++++ RECORD EXTRACTS ++++

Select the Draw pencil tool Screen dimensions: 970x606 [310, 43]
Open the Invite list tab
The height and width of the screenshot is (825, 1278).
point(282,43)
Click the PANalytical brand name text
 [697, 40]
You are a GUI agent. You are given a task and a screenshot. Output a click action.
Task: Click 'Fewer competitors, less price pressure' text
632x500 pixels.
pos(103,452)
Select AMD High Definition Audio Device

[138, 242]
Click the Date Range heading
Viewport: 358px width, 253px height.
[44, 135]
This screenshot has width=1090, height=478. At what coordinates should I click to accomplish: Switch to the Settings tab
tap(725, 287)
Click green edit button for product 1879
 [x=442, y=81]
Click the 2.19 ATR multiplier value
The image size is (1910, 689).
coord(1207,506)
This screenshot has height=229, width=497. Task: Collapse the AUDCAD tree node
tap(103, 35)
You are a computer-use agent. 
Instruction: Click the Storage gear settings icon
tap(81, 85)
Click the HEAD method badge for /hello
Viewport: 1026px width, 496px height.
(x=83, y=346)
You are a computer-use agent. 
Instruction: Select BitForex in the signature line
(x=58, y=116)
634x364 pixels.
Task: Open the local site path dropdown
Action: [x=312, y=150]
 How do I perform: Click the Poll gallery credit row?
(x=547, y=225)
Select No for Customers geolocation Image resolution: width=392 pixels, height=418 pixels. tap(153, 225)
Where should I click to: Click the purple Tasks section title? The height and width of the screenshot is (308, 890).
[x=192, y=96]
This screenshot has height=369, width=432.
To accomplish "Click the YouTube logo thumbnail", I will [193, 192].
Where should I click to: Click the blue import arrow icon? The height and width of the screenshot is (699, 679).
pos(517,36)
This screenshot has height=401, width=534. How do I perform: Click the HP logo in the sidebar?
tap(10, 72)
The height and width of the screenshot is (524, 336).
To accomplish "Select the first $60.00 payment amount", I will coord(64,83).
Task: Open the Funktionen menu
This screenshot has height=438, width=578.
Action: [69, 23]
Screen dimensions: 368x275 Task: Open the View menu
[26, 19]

++++

Copy each line of the data that contains the word "will".

• _RESULT FOR THIS TASK_:
To accomplish "Click the YouTube logo thumbnail", I will [193, 192].
To accomplish "Select the first $60.00 payment amount", I will coord(64,83).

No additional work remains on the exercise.